7. In May 2015 the older children were enrolled in a local school. On one occasion the Accused asked the deceased to go back to him as he was planning to commit suicide, but the deceased refused to go. It appears from the Accused’s increased visits subsequently, that the Accused had moved to Gilgil. He was an itinerate hawker of small items such as caps and wallets.
8. On several occasions prior to 20th May 2015, the Accused would come early to PW4’s house and walk the deceased to her place of work, and accompany her on the way home in the evening. The deceased told PW4 that on these occasions, the Accused was trying to persuade her to return to him but she had refused giving the enrollment of the children in school as her reason.
9. On 20thMay, 2015 the Accused had gone to PW4’s home in the afternoon but left before she could get back to the house from the garden. She saw him leave the home and heading towards Gilgil. At 6.30pm of that day, J N.(PW3) and I. M. (PW5) both students of [particulars withheld] Secondary School were on their way home. They met with the deceased who carried a small kiondo, but a short while later they heard screams in the valley below the road on which they walked.
10. On rushing there, they spotted the deceased involved in a tussle with the Accused. When they ran down the hill to intervene, the Accused drew a knife. The boys fled and went home. Later at 11.45pm on the same day, Accused was to present himself at Gilgil Police Station where he found PC Joseph Thuo Gitau (PW6) on crime stand by. He reported that he had been involved in a fight with his wife and feared she had sustained injuries. He however did not give her full particulars or the scene of alleged fight. CIP Simon Kirui (PW7) when notified of the report came down to the station and interviewed the Accused. Unable to get more details from the Accused, PW7 had the Accused placed in custody overnight.

--------

§ **PROBLEM DESCRIPTION**:
In the court passage, what reason did the deceased give for refusing the Accused's attempts to get her to return to him? Answer in one to three sentences.

--------

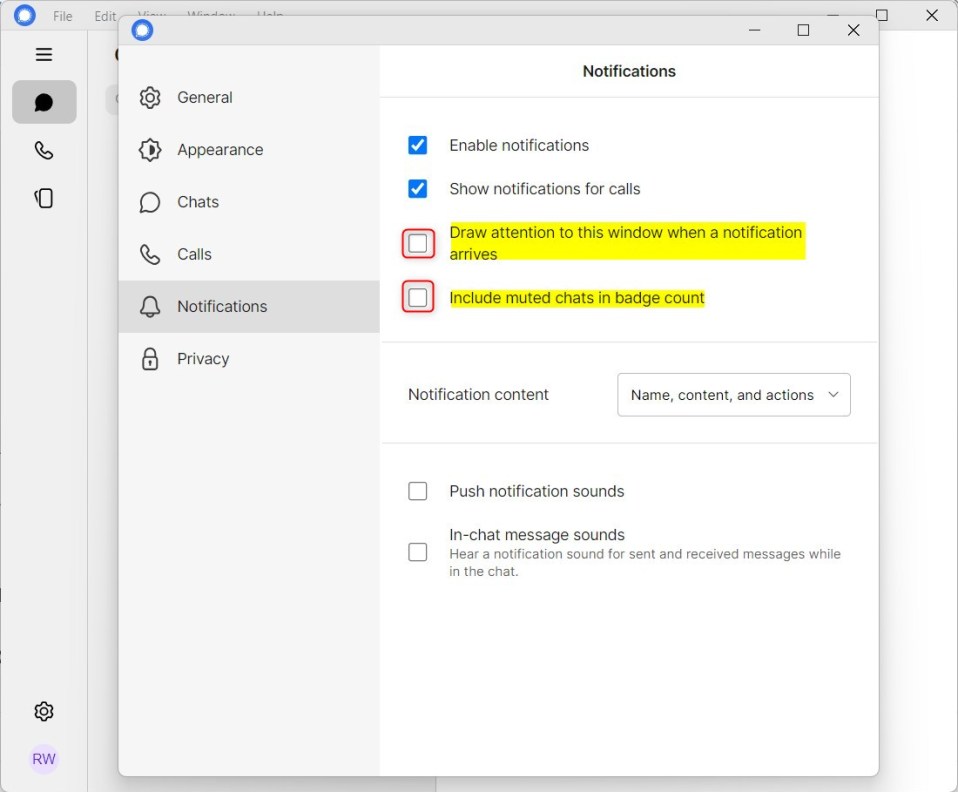Screen dimensions: 958x792
Task: Open the Chats settings section
Action: pos(197,201)
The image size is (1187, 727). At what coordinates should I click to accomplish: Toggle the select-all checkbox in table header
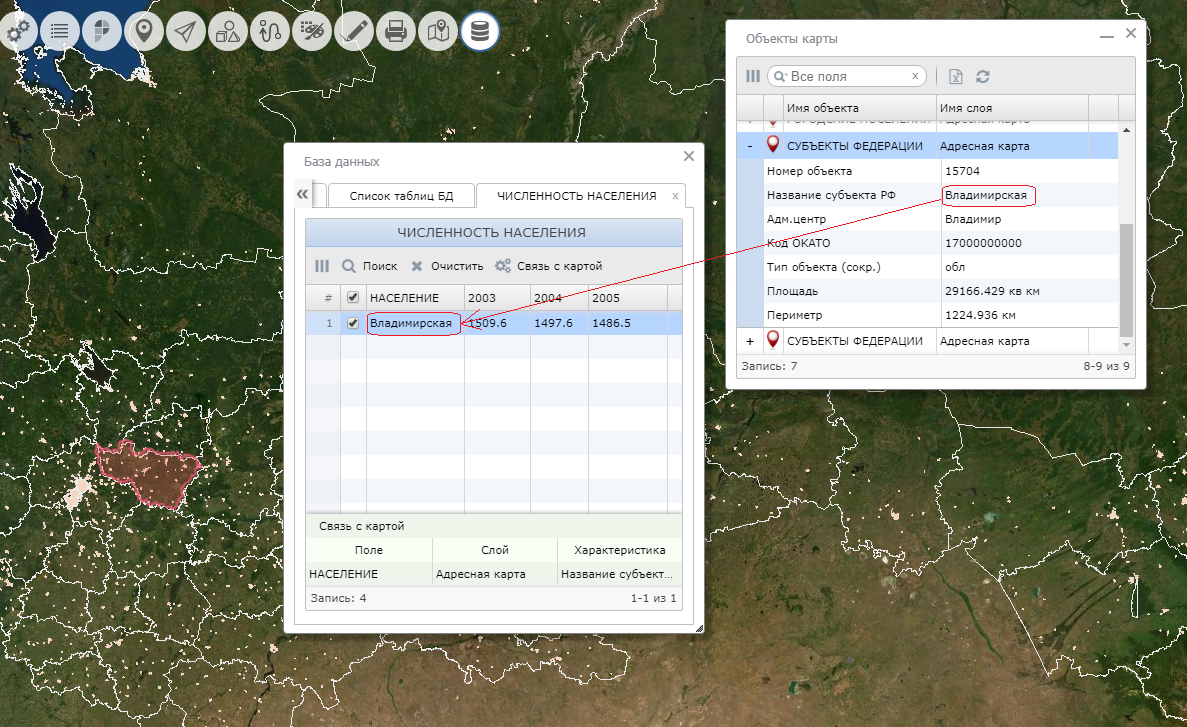(353, 298)
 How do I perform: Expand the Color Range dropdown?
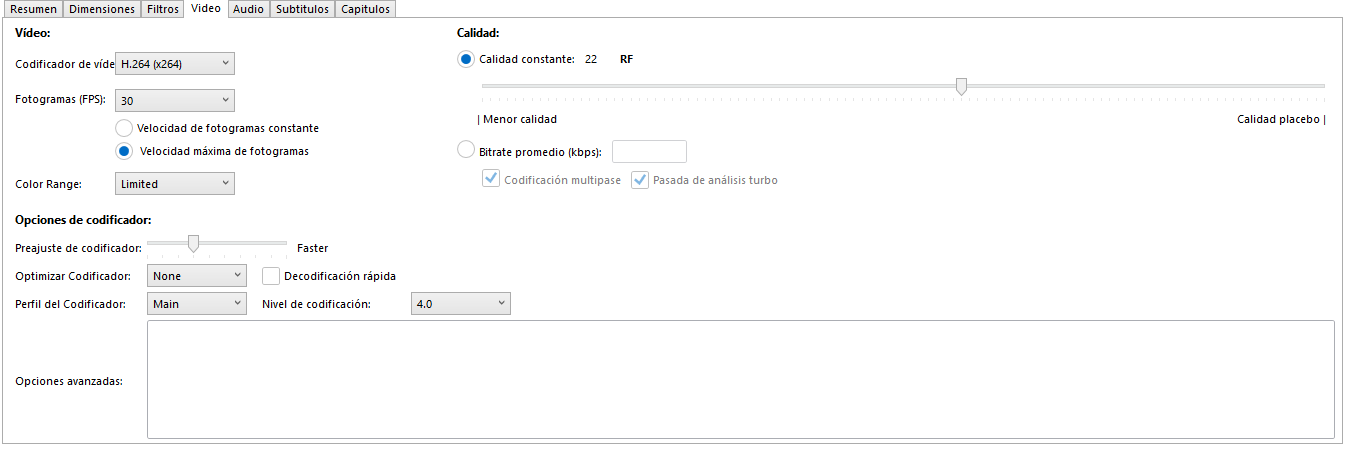[175, 184]
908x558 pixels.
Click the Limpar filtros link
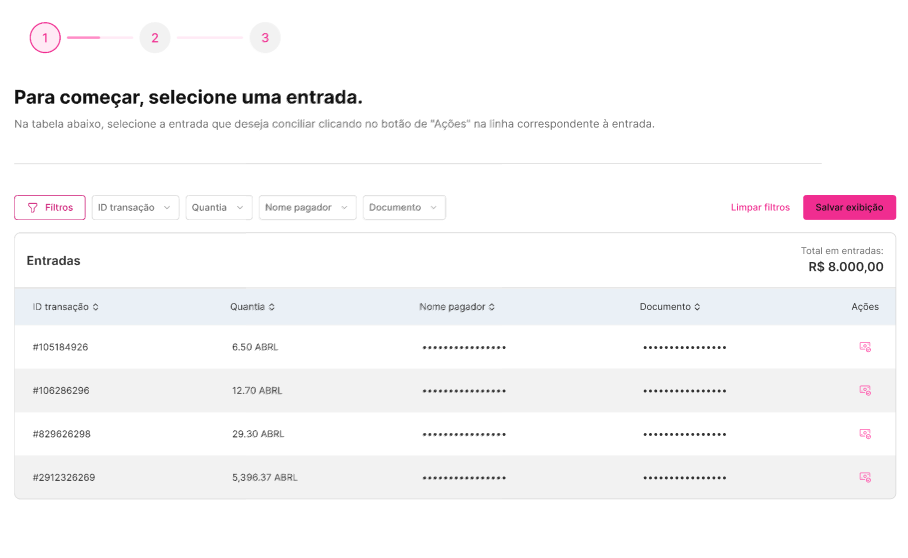(760, 207)
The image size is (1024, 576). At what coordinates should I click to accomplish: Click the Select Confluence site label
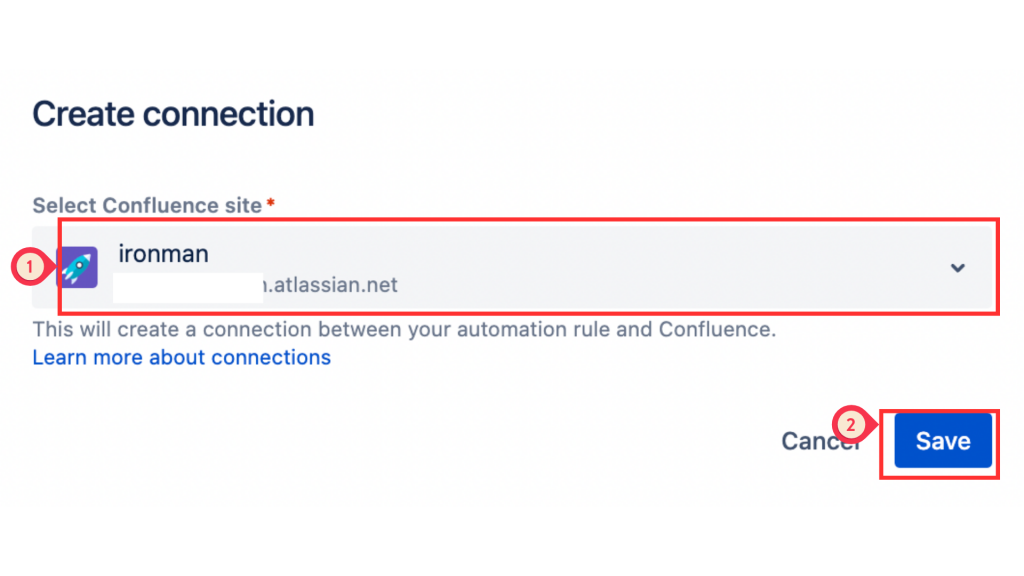coord(147,205)
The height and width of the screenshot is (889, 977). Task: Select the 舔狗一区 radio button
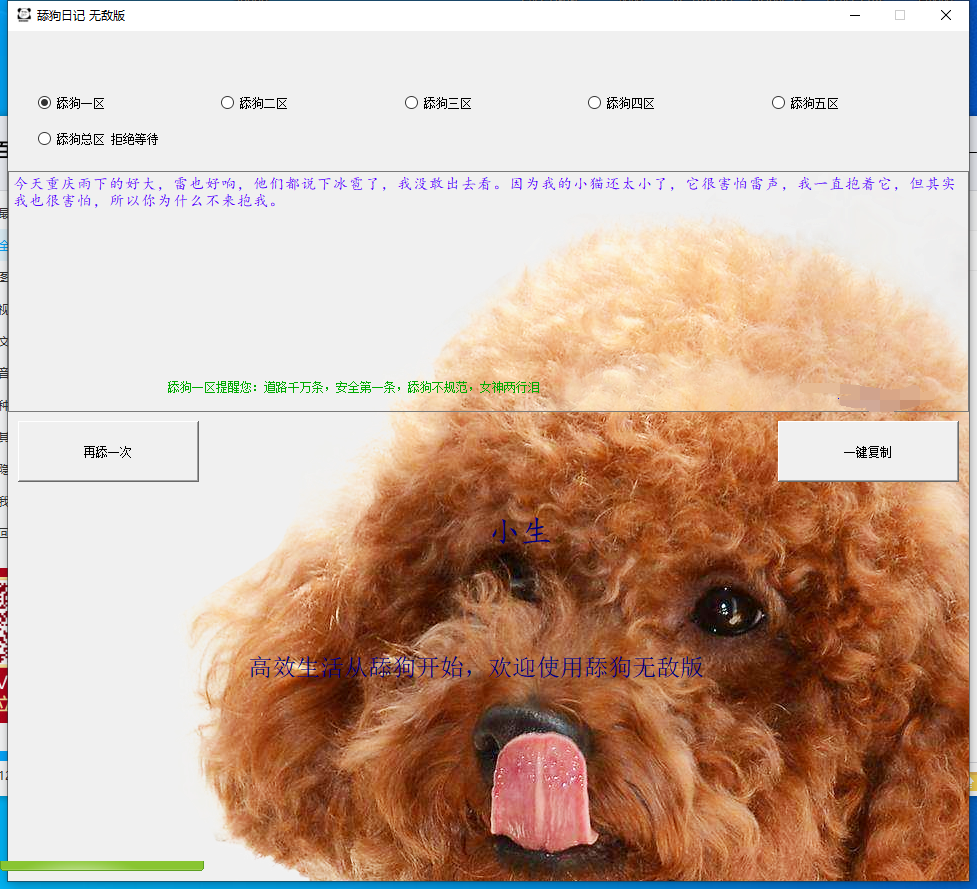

--------

§ **RESPONSE FOR THIS EXERCISE**:
She refused because the children had been enrolled in school. The older children had been enrolled in a local school in May 2015.